This question came up in a practical situation at work...
Given a set S of size n, what is the minimum number of subsets of S of size k s.t. each pair of elements of S occurs in the same subset at least once?
This question came up in a practical situation at work...
Given a set S of size n, what is the minimum number of subsets of S of size k s.t. each pair of elements of S occurs in the same subset at least once?
If you want each $l$-tuple of elements to occur at least once then you can do this with $(1 + o(1))\binom{n}{l}/\binom{k}{l}$ sets, which is within $1 + o(1)$ of optimal by a simple counting argument. This is proven using something called the Rödl Nibble. Most likely when $l = 2$, which is the situation you're interested in, there is a direct construction. The problem is perhaps more naturally formulated in terms of graphs: you're looking for a covering of all the edges of the complete graph $K_n$ by copies of $K_k$.
In terms of explicit constructions, this paper seems relevant. I'm led to understand that one of the authors takes a passing interest in Math Overflow; perhaps he will comment further.
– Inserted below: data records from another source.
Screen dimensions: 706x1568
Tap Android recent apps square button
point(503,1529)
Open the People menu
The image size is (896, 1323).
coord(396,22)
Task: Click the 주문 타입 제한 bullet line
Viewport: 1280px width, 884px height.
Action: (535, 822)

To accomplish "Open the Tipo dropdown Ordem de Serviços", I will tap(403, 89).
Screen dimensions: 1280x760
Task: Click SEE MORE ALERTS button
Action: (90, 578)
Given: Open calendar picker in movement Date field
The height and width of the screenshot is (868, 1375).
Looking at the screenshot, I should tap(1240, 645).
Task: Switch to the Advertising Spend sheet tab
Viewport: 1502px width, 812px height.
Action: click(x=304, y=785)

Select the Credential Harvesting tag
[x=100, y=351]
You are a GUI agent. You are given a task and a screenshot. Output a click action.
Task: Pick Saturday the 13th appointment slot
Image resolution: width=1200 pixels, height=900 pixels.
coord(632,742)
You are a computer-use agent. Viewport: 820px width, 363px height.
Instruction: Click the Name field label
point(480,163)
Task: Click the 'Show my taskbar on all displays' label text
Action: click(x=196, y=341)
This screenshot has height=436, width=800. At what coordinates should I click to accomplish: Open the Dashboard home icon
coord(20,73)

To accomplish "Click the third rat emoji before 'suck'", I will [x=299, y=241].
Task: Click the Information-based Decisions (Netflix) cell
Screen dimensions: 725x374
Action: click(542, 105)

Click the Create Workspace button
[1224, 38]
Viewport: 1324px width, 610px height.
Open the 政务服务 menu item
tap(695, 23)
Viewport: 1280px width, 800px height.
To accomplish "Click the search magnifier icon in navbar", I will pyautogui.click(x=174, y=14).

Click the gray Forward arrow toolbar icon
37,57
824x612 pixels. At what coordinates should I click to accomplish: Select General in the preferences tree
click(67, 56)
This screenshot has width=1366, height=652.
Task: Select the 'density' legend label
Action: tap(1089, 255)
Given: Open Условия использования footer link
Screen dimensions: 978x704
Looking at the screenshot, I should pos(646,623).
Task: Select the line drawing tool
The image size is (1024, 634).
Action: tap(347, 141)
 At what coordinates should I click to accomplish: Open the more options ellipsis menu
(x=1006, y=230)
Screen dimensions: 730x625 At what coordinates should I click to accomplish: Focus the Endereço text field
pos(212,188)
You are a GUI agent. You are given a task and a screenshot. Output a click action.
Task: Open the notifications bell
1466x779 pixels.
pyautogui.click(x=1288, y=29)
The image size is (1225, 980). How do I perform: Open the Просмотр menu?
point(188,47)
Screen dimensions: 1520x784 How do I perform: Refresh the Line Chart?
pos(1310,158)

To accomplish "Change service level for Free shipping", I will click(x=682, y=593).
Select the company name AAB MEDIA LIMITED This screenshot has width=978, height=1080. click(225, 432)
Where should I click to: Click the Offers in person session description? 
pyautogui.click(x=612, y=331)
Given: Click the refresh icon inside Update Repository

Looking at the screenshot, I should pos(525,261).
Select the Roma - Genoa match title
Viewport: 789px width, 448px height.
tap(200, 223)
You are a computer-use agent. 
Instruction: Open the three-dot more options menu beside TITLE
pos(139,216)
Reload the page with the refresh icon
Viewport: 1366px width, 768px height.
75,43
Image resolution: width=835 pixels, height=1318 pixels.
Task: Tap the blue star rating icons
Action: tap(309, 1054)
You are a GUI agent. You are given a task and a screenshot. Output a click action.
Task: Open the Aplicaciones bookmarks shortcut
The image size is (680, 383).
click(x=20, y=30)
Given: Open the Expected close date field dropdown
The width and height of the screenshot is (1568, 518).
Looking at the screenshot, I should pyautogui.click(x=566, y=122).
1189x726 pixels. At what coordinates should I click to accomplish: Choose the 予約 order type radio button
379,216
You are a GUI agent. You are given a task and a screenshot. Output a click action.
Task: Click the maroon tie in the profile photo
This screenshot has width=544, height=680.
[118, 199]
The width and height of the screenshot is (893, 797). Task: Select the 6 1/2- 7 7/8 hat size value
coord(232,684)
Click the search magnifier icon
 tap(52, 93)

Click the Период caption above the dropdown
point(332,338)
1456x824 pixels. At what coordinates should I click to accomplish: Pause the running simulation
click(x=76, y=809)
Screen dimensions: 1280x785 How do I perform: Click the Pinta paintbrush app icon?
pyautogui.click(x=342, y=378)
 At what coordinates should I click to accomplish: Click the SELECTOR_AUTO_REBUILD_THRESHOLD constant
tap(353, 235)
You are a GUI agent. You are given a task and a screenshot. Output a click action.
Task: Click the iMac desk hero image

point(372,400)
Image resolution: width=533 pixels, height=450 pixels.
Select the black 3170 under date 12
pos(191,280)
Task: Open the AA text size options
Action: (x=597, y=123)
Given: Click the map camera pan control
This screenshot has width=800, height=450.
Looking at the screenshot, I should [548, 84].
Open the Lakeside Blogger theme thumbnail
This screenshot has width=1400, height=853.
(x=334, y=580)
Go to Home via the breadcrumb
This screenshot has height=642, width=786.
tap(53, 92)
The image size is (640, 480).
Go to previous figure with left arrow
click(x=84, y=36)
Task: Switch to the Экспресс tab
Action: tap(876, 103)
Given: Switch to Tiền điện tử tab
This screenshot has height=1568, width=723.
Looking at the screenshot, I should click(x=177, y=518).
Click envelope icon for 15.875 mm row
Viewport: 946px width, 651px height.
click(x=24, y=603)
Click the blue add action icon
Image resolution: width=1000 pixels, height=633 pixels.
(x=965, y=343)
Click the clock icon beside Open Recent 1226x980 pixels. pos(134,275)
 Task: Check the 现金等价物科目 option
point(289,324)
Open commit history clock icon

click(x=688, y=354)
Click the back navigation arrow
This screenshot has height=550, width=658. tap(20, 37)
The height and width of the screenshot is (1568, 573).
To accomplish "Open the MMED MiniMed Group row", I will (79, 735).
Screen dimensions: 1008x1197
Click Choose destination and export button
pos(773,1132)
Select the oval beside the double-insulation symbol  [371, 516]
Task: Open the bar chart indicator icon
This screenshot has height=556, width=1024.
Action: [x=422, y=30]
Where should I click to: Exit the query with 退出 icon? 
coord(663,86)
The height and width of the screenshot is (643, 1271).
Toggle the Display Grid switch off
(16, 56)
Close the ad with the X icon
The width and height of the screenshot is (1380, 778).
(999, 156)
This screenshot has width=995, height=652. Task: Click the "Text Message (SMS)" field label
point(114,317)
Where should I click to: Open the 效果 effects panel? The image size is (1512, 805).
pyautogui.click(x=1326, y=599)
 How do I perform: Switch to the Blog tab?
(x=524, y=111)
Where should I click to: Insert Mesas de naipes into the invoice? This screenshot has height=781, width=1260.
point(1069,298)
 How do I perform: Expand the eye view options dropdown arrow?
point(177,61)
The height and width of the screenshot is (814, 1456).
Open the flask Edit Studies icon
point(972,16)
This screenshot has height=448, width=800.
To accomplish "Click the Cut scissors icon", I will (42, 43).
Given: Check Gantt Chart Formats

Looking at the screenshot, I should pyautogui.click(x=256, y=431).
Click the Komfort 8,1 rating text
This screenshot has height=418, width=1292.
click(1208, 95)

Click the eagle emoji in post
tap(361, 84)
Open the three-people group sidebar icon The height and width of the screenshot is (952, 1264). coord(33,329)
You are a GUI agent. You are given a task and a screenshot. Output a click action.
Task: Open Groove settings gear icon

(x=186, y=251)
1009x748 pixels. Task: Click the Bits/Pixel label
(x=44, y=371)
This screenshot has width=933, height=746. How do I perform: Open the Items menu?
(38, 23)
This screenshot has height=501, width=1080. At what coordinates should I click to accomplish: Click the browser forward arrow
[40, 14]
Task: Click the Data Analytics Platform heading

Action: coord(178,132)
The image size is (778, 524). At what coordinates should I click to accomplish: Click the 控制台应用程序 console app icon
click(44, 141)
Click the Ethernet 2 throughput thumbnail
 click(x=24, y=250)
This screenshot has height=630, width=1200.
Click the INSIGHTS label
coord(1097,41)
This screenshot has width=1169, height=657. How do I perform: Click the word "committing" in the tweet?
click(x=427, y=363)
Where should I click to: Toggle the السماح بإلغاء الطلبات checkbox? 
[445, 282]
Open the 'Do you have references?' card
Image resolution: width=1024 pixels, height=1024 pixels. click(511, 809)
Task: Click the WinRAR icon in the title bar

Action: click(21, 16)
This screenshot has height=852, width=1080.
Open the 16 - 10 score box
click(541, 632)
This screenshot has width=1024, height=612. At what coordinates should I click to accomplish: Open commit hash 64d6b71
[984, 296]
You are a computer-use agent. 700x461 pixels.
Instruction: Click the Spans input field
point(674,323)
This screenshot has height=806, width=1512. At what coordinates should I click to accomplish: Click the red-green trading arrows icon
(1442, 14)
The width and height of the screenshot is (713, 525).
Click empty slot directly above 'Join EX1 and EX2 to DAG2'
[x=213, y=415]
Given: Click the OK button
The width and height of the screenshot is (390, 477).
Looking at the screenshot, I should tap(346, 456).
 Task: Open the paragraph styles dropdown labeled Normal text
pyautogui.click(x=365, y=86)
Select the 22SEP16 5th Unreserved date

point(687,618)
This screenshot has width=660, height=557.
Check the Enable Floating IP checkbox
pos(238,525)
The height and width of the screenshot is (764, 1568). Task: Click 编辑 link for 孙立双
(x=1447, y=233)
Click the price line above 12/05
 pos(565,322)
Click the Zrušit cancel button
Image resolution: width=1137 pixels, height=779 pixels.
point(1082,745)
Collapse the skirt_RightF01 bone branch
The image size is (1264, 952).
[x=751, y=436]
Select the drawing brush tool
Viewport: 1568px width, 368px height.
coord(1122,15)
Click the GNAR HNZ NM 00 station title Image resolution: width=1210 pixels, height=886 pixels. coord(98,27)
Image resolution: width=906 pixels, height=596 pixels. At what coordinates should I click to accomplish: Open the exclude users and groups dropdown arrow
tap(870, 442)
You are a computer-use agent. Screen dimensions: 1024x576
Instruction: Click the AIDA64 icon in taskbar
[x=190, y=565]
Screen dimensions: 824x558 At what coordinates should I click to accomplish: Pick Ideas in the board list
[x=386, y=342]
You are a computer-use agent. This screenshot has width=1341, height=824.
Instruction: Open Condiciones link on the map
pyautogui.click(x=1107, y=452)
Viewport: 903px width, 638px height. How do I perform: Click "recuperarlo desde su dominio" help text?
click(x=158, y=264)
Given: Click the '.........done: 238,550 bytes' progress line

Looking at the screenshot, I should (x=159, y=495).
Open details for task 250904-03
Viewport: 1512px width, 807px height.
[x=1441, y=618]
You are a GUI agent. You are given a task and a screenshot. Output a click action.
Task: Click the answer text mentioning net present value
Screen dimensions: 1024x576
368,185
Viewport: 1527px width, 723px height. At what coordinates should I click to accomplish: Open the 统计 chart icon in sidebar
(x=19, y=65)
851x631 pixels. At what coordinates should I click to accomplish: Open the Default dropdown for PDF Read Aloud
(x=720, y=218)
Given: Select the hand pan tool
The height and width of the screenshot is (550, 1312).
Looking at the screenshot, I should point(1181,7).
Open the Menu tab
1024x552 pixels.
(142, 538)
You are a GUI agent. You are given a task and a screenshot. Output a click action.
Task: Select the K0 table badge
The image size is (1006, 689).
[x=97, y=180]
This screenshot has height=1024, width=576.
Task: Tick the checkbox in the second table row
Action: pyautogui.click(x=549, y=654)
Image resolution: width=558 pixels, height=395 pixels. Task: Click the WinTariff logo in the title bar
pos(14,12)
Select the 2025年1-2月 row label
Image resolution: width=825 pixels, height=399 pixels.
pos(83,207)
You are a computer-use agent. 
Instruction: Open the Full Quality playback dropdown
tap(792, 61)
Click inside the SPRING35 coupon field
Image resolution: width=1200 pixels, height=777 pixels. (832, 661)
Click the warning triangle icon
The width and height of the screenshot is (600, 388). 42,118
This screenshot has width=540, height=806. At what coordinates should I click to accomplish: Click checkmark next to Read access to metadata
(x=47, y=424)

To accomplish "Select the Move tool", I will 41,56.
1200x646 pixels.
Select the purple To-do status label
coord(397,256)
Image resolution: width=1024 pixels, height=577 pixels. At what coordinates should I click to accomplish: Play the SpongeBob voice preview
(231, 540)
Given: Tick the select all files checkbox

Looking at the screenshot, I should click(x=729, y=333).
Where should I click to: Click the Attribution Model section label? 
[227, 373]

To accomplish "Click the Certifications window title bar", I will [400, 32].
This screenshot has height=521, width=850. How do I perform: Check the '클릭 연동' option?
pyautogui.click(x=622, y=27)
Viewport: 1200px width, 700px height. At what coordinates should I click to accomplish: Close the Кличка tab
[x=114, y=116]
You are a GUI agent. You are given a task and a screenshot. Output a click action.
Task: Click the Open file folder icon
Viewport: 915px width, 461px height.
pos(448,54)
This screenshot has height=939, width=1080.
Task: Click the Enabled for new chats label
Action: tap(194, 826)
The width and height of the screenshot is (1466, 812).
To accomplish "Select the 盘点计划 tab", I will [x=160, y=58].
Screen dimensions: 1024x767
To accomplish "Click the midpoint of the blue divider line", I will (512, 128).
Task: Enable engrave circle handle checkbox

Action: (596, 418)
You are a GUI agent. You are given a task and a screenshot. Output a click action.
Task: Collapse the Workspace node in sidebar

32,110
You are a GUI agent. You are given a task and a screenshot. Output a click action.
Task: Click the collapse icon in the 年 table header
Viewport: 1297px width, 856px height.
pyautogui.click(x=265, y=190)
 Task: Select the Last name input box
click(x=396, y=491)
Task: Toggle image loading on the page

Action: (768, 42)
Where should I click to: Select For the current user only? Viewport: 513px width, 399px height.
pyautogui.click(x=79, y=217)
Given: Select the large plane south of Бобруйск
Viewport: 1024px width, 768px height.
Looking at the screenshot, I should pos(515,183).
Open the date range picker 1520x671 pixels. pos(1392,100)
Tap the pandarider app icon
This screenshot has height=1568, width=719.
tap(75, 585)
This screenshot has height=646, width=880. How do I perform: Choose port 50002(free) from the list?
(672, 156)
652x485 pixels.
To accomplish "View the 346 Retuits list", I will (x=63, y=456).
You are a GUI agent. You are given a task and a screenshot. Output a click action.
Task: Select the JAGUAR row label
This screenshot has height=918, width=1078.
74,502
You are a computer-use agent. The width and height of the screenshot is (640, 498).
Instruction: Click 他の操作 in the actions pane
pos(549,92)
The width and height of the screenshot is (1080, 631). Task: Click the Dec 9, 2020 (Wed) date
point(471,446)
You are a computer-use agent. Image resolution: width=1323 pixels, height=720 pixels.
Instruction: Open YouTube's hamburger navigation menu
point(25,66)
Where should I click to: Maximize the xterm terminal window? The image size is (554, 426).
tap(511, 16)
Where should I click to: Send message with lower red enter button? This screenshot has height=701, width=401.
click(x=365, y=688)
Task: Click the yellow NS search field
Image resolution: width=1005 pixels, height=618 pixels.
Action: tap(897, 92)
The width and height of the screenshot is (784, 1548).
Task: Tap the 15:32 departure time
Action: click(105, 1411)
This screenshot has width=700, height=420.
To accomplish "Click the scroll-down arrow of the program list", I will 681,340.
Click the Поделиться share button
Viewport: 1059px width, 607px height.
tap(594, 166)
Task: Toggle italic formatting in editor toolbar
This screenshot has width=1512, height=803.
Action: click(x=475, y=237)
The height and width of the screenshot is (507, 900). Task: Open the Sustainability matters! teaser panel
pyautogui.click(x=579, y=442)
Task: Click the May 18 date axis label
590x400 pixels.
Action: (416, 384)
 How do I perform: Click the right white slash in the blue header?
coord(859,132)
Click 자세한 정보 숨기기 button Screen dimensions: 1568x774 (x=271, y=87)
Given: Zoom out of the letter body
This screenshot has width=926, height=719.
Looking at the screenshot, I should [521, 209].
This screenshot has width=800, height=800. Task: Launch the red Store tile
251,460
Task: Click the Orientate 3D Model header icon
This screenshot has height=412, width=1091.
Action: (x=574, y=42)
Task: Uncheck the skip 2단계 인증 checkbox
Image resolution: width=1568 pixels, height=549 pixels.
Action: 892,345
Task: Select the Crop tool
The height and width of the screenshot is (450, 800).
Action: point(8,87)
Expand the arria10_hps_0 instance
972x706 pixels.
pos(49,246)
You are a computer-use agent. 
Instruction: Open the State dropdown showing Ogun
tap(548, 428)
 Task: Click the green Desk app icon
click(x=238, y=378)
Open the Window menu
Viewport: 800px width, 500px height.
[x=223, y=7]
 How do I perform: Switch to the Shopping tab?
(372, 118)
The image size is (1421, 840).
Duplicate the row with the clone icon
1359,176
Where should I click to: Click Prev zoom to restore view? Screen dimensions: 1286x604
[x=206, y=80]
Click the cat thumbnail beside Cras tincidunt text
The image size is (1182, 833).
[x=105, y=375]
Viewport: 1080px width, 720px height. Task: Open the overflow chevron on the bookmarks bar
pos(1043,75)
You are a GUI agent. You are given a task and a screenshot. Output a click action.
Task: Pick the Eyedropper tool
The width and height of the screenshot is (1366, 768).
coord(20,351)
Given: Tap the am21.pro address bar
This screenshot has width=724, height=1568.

In the spirit of current discussions on open access, a free version of the above is at https://arxiv.org/abs/math/9502238
The more general problem, as Ben Green says, is to cover every $t$-tuple by subsets of size $k$ in a set of size $v$. (These are more standard variables.) This is called a covering design. (It's not the same as a $(v,k,t)-\lambda$-design, because in those each tuple is covered the same number of times, rather than at least once.) Although there is no theorem to this effect, finding covering designs looks like an open-ended problem that will never be completely solved, even though there are many good ideas and it can be solved in some cases. In this respect it is like the problem of finding sphere packings, error-correcting codes, graphs with various properties, etc. Non-rigorously the La Jolla covering repository shows you that it looks that way, because many of the competitive covering designs, even for $t=2$, were found by methods such as simulated annealing and even "private tools".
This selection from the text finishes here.